The child with ADHD sometimes talks incessantly, constantly interrupting others; his impulsive behaviour does not happen occasionally, it is a persistent and enduring characteristic, day after day. The ADHD child will, almost inevitably, be ‘a pain’ to everyone – members of his family, his teachers and last, but certainly not least, those who could be his friends. The ADHD child is most often shunned by others of his own age because his unpredictable, impatient behaviour spoils games. When he is shunned, he is invariably sorry for what he has done.

The child or young adult with ADHD may, at times, look carefree and sometimes even ‘devil may care’. However, the biographies of adults who have experienced this disorder in childhood often catalogue a series of unhappy memories. They describe emotional distress, low self-esteem and loneliness, not being liked, being shunned by others, being persistently excluded from groups and banned from situations or activities in which they greatly wanted to participate.

To illustrate the problems of the ADHD child, let’s take what you are doing right now as an example. Assume that you are reading this book in a relatively quiet room but are within earshot of a road where your car is parked alongside those of your neighbours. A few seconds ago, you may have heard a car door slam but a part of your brain will have immediately filtered that noise out as normal and unimportant. You would, therefore, have been able to continue reading with your focus of attention uninterrupted.

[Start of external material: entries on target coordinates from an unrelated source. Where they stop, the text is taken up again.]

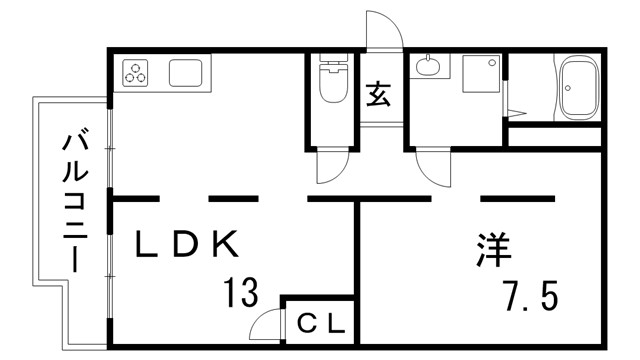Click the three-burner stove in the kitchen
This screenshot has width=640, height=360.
[137, 73]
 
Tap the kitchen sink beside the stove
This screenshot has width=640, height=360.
[186, 73]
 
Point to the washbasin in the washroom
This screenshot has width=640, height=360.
[430, 68]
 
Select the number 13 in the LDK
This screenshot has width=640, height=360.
[241, 293]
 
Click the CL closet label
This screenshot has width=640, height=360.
[321, 324]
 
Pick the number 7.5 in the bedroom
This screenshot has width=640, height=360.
[529, 295]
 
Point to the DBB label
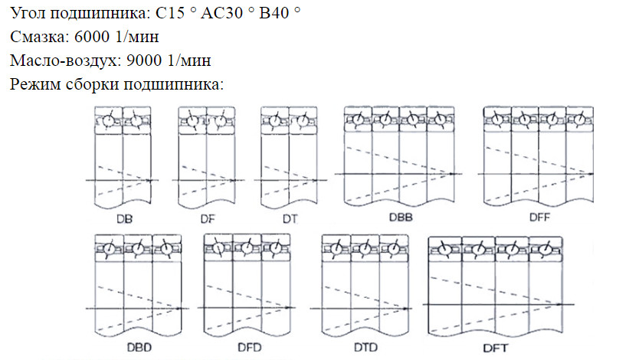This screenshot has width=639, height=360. pos(399,218)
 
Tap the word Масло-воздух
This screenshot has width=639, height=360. pos(64,60)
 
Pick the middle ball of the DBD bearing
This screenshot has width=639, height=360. pos(138,250)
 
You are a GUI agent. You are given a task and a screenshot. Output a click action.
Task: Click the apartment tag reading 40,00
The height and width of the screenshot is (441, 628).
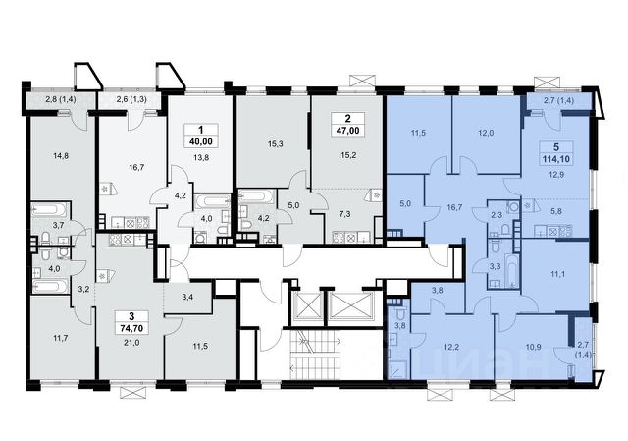click(x=201, y=136)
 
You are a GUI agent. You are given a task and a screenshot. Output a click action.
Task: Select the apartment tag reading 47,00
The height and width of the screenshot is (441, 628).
click(x=347, y=125)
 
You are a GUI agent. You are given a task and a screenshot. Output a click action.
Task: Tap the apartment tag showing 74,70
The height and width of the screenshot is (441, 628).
click(x=131, y=322)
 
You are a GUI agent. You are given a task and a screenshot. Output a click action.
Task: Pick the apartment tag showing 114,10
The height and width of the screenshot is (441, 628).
click(x=556, y=153)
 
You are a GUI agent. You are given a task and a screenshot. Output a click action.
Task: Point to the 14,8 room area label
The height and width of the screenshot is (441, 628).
click(x=61, y=156)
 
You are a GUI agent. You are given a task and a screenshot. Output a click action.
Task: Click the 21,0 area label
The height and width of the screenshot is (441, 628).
click(x=131, y=342)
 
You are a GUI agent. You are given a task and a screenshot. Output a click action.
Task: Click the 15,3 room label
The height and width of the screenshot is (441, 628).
click(x=275, y=144)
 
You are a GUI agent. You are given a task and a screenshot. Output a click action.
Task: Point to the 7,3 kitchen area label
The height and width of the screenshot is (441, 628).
click(x=344, y=214)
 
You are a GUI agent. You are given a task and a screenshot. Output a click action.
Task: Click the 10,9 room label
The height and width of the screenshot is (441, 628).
click(x=533, y=347)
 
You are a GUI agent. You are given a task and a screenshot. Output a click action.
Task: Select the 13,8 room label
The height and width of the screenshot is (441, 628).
click(x=200, y=157)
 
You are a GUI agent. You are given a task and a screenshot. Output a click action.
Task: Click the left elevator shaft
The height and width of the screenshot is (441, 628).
click(x=307, y=305)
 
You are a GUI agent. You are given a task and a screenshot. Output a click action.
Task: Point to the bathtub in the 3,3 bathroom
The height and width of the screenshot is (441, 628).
click(x=511, y=269)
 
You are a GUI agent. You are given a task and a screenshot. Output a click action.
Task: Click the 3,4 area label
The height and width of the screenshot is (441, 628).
click(x=187, y=297)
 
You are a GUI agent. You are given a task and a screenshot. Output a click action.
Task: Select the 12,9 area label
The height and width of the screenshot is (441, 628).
click(x=556, y=175)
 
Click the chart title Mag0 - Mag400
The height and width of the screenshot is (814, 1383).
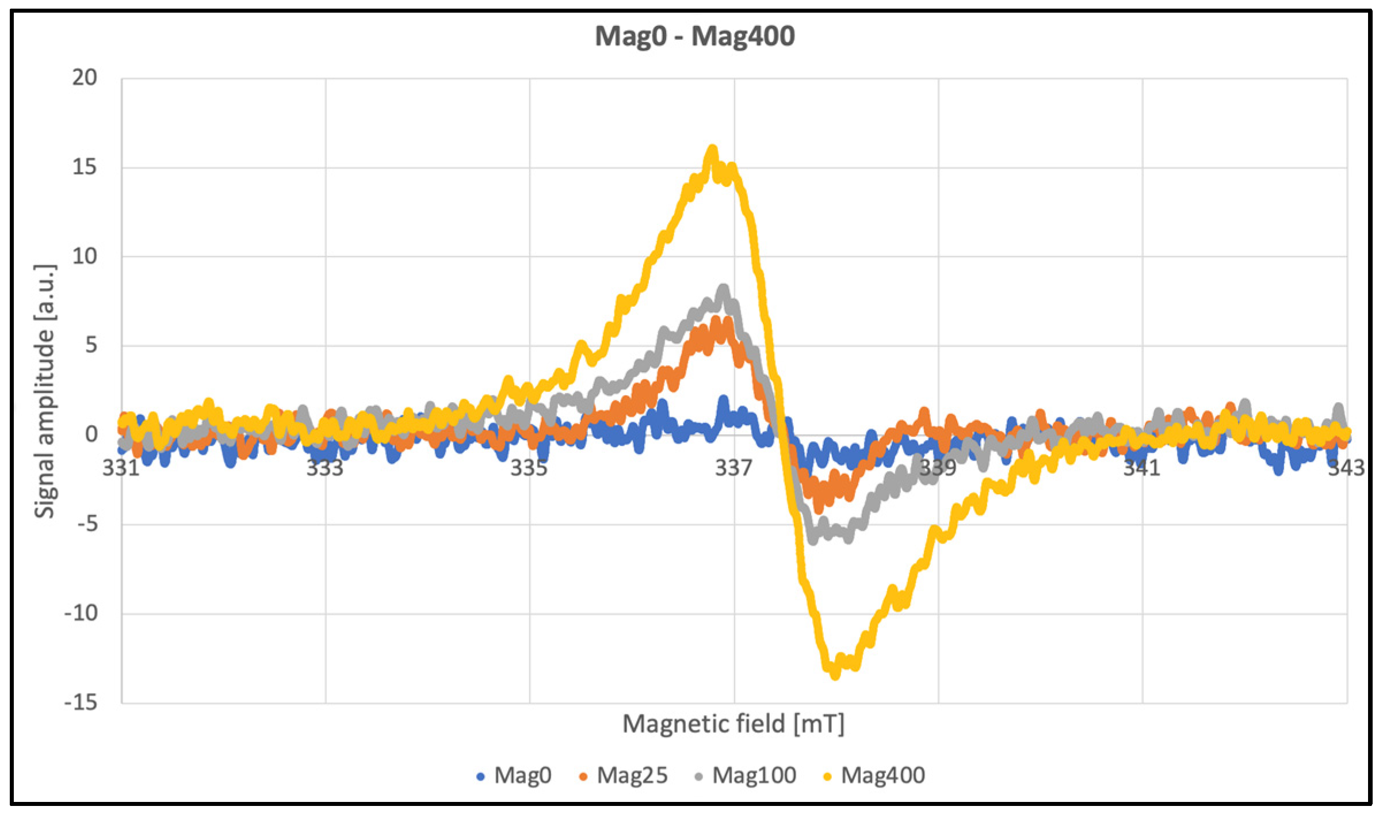pyautogui.click(x=694, y=36)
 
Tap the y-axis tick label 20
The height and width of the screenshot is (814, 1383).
pyautogui.click(x=85, y=78)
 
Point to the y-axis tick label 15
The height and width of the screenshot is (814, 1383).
pyautogui.click(x=85, y=167)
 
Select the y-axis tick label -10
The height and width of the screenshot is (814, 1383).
pyautogui.click(x=81, y=613)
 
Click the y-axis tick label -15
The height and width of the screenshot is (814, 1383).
pyautogui.click(x=81, y=702)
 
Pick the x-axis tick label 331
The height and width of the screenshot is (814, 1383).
pyautogui.click(x=121, y=468)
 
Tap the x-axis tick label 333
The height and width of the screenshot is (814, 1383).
pyautogui.click(x=324, y=468)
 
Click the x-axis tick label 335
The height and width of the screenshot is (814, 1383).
pyautogui.click(x=529, y=468)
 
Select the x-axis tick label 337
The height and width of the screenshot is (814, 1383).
pyautogui.click(x=733, y=468)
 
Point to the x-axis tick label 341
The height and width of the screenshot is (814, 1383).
pyautogui.click(x=1142, y=468)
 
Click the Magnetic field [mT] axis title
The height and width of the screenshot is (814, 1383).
pyautogui.click(x=733, y=724)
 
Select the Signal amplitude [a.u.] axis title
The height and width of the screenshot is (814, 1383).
pyautogui.click(x=45, y=391)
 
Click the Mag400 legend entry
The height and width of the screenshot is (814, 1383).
pyautogui.click(x=874, y=775)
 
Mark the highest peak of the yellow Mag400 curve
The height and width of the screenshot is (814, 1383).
pyautogui.click(x=712, y=151)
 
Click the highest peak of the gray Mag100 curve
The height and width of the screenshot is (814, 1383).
pyautogui.click(x=724, y=289)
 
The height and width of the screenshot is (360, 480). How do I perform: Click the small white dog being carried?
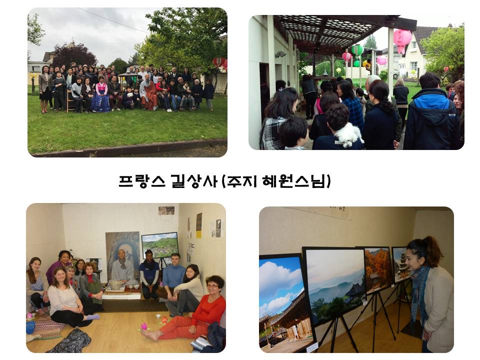tap(350, 134)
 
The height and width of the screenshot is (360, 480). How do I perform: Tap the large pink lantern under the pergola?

Now assume that you hear a different sound, of crunching metal and tinkling glass. This time your filtering system identifies the sound as potentially significant and your reading will now be rapidly interrupted as you run to the window hoping your car is still in one piece!

In essence, one sound did not interrupt your train of thought because your brain ‘unconsciously’ filtered it out as ‘unimportant’ and you continued reading, yet another noise of roughly the same acoustic volume was not filtered out and caused you to interrupt your reading.

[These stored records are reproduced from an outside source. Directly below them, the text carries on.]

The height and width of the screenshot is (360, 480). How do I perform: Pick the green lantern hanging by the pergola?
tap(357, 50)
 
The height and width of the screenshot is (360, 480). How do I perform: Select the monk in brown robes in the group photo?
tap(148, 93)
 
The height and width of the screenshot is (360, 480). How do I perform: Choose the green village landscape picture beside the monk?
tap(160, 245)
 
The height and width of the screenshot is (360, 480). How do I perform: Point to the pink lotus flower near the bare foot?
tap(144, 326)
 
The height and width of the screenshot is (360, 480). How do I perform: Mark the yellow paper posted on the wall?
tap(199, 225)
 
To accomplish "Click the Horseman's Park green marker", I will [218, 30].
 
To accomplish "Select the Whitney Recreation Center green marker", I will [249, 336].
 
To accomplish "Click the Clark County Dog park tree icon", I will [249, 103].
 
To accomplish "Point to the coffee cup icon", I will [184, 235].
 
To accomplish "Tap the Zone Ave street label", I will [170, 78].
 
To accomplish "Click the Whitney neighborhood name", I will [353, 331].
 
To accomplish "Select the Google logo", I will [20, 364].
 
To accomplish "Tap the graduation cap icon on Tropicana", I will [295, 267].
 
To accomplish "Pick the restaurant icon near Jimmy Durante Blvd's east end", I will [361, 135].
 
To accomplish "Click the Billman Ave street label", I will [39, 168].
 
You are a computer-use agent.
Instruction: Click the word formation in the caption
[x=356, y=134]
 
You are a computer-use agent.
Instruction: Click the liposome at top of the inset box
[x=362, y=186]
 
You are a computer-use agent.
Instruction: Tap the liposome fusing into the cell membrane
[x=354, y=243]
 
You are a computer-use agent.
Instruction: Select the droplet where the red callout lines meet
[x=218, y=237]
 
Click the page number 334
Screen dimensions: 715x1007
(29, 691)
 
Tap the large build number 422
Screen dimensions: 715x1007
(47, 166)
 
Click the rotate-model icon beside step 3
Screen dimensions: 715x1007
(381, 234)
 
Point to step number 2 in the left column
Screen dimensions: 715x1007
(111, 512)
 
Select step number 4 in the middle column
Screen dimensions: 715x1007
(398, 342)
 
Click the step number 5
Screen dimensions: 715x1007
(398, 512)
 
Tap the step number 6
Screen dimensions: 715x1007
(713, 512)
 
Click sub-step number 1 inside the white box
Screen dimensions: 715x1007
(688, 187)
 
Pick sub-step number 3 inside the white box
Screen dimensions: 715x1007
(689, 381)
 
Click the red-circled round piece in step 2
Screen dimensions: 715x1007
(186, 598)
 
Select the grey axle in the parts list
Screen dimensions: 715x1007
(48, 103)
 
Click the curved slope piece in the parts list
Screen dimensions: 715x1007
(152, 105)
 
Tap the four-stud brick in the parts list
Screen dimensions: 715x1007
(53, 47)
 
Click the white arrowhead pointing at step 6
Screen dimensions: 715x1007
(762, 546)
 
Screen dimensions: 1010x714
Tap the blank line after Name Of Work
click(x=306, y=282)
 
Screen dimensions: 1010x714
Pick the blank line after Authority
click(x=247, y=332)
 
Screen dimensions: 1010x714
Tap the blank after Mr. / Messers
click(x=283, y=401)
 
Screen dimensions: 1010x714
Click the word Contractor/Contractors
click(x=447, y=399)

Now, as you are reading this book, sit quietly, try not to move and just listen to the noises around you. There may be a clock ticking, the low hum of a central heating or air-conditioning unit switching on, faint footsteps on the floor above, a muted burst of laughter from a television in a distant room. For a minute or two close your eyes and just listen to the noises around you. Imagine that every time you hear any sound, it will completely interrupt your train of thought and divert your attention away from the book, towards the source of the sound. Add to that all the other stimuli your brain automatically filters out: inconsequential changes in light, temperature, touch, smell and sounds all have the potential to divert your attention. In most cases, however, because you have an effective filtering system, the distractions that are relatively unimportant do not divert your attention. The child with ADHD does not have an effective filtering system, so each ‘distraction’ that his brain encounters has the same effect as that sound of crunching metal and tinkling glass may have had on you: it completely diverts his attention from a task.

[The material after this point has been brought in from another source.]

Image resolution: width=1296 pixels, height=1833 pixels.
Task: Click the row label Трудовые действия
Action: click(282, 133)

Imagine then how such a child copes in a busy modern school with up to 30 other children in the same classroom and possibly hundreds of others in the school, all moving around the corridors and playgrounds. In such an environment, this child is likely to exhibit inappropriate behaviour by flitting his attention from one thing to another, distracting and annoying not only himself but also his fellow classmates and his teachers.

How is ADHD diagnosed?

In the UK, formal diagnosis of ADHD always requires specialist assessment by a paediatrician or a child/adolescent psychiatrist. However, the first point of contact should be with the child’s family doctor who will need specific details of the behaviours that are of most concern. If you think a child may have ADHD, the screening questionnaire in the box on page 12 will help decide whether a referral to a medical specialist is warranted. Ideally, two adults who know the child well, usually a parent and a teacher, should complete the questionnaire independently.

Screening questionnaire for ADHD
Before starting, read the instructions below and follow them carefully.

Tick a box ONLY if both of the following are true:

1. The child shows a particular behaviour to an excessive degree. (If you have to spend time thinking about your response then that aspect of the child’s behaviour will probably not be excessive).

AND

2. The behaviour has been present since before the age of seven years, has been present for at least the previous six months, and is present in different settings – for example, in school and at home.

Tick the box if the child:

often fidgets with his hands and/or feet or squirms in his seat

often leaves his seat when being seated is expected (for example, at mealtimes)

often runs or climbs excessively in situations in which it is not appropriate

often has difficulties playing or engaging in leisure activities quietly

often appears ‘on the go’ and/or acts as if driven by a motor

often talks excessively

often blurts or shouts answers before questions have been completed

often has difficulty waiting turns in games, etc.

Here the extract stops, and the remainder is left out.